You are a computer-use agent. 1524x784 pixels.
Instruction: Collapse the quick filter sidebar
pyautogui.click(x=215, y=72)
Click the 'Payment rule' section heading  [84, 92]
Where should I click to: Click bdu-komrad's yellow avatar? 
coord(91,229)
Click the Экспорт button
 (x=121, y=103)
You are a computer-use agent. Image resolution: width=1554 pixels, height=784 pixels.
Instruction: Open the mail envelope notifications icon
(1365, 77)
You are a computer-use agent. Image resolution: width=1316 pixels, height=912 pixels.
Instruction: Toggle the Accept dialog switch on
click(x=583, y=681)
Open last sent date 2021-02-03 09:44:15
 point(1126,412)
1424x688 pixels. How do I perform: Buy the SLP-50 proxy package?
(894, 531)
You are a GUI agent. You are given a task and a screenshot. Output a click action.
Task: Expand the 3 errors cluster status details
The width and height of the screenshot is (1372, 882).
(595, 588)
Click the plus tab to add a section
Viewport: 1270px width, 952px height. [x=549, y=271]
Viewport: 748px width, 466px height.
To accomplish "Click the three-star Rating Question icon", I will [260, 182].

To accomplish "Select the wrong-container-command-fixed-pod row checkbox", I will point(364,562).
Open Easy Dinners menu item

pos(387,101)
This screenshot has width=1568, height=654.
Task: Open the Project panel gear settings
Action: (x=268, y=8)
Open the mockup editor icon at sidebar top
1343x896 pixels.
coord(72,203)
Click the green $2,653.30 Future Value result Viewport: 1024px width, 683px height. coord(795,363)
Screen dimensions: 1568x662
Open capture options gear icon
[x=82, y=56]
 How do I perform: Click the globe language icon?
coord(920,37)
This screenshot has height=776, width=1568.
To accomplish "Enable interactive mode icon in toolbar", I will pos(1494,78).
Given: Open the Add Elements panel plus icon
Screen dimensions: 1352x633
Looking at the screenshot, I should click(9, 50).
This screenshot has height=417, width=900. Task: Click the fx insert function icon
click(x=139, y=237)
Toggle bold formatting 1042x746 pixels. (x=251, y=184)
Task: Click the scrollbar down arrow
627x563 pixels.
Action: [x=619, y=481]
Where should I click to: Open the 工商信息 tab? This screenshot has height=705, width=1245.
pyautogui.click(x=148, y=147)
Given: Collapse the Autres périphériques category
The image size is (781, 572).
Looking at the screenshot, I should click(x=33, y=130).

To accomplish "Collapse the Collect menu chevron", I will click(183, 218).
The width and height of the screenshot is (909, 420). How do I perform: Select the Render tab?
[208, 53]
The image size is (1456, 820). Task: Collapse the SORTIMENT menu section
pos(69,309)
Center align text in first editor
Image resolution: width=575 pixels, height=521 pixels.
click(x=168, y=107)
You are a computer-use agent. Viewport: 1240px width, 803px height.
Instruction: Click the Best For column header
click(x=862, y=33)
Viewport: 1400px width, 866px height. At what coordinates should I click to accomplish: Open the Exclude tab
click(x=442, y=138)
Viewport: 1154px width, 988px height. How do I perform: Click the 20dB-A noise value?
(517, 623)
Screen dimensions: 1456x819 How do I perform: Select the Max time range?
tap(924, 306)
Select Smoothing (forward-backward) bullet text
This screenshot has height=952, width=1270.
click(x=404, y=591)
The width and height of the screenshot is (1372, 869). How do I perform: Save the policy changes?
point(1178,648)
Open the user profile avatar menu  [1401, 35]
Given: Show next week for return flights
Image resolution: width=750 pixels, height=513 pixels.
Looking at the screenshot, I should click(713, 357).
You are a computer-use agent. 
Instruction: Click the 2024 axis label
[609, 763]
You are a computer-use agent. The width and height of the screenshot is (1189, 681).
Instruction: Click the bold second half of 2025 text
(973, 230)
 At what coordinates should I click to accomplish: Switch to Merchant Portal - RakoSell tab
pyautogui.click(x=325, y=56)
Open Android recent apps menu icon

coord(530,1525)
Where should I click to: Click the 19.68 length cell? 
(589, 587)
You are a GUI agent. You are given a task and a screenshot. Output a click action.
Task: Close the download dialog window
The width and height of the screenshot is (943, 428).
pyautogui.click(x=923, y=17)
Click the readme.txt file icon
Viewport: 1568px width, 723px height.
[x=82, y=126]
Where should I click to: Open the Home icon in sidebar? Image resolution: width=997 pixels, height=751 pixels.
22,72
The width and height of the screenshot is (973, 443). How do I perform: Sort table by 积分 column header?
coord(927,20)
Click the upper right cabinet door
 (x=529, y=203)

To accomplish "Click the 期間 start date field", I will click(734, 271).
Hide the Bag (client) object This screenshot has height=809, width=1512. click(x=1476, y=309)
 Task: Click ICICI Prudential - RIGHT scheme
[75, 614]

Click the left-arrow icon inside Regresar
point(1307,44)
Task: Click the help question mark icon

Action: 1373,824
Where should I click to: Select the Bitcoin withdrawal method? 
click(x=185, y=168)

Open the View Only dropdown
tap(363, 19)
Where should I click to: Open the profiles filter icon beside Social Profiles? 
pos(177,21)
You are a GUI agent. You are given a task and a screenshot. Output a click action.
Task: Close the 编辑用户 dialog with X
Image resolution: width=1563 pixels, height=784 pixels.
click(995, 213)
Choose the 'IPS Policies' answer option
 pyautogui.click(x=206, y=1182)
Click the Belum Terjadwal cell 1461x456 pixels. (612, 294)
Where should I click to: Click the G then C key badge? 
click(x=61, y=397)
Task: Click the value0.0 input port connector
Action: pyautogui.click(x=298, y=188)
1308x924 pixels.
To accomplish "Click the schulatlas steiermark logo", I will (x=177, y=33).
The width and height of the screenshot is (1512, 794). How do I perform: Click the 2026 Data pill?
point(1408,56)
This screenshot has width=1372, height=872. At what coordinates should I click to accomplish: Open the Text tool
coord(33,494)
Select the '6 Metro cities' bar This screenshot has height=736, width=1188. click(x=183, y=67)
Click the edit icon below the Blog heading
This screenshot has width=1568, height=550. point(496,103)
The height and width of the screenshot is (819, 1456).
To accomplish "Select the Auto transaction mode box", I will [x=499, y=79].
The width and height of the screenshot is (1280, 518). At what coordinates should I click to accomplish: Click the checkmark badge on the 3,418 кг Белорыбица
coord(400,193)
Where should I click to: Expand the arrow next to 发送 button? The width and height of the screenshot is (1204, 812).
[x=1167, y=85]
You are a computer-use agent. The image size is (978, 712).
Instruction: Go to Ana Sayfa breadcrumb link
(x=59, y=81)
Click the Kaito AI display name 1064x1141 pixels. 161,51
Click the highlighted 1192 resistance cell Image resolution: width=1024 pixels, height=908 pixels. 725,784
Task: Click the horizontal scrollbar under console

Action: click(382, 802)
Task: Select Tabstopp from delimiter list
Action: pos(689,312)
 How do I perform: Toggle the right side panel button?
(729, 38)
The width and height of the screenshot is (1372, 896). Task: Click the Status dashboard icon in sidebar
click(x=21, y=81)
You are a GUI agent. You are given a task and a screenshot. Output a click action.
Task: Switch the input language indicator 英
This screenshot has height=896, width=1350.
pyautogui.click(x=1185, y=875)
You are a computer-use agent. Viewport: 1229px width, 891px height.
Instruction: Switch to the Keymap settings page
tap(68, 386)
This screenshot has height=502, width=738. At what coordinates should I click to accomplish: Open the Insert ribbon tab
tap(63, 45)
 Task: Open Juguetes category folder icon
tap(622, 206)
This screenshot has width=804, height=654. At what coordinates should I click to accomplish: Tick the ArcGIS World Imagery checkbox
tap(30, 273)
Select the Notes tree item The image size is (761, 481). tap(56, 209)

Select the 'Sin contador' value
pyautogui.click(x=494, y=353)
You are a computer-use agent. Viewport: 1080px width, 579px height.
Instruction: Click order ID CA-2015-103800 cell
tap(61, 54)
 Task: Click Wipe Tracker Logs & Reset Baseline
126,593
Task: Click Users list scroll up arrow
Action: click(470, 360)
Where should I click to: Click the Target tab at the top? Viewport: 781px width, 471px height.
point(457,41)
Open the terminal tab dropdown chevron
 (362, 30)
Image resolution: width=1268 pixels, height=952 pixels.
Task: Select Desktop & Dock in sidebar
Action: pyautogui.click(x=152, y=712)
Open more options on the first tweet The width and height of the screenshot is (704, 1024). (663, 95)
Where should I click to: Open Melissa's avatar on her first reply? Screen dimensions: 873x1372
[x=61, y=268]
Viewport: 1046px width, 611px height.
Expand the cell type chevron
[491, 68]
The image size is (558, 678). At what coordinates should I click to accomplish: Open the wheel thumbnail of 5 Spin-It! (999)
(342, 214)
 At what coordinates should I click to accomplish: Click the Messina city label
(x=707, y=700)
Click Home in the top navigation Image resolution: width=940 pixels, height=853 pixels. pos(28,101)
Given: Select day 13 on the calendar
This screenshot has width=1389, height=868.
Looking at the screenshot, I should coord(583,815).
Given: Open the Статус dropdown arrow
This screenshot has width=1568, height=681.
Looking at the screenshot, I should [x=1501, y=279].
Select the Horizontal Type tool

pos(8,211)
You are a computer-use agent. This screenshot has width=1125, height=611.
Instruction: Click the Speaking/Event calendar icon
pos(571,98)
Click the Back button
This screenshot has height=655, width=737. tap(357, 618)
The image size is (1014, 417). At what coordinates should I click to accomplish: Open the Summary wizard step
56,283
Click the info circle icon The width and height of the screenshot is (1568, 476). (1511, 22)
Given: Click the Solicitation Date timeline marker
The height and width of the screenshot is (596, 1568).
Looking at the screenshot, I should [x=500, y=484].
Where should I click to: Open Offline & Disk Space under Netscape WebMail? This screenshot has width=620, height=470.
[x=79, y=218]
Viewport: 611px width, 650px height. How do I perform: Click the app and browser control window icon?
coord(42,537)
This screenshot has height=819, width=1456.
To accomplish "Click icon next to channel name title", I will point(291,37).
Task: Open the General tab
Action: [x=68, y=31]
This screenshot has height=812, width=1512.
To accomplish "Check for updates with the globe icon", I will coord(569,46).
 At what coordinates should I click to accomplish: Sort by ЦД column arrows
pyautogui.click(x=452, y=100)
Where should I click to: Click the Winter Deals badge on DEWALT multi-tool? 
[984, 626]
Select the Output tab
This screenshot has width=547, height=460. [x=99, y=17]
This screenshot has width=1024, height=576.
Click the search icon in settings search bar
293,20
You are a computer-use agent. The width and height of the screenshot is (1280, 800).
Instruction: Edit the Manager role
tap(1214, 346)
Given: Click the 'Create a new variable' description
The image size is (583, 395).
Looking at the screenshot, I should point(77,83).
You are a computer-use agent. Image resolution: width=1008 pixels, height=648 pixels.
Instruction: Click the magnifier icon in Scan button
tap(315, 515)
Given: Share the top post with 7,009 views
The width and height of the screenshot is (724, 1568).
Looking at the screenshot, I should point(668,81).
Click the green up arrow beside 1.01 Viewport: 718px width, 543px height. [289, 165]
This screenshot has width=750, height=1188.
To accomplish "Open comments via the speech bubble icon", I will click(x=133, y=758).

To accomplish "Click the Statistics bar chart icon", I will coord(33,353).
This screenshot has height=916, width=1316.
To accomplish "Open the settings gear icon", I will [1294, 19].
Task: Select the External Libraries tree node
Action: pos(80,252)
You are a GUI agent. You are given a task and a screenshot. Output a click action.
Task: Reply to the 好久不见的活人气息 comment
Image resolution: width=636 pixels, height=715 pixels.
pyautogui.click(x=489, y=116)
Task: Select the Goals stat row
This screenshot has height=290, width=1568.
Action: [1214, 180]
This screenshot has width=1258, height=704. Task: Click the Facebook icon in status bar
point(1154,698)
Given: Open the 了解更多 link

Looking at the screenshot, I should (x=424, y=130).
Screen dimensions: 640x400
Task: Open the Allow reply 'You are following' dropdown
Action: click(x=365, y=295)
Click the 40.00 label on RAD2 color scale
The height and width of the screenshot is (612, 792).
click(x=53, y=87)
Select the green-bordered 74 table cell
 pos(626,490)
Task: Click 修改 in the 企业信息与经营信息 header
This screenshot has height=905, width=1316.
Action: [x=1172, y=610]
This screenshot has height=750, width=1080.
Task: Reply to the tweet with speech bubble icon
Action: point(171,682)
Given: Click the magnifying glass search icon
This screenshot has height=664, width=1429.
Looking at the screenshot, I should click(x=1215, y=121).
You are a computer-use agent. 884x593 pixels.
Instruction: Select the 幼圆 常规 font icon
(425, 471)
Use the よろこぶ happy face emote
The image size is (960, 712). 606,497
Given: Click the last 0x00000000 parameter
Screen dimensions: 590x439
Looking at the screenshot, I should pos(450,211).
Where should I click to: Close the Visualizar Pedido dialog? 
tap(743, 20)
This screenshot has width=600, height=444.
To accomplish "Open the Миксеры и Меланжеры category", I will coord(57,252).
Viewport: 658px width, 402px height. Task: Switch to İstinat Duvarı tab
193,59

|---|

Required work
Pull out every line in the records above that contains the word "speech".

Result of the exercise
To accomplish "Open comments via the speech bubble icon", I will click(x=133, y=758).
Task: Reply to the tweet with speech bubble icon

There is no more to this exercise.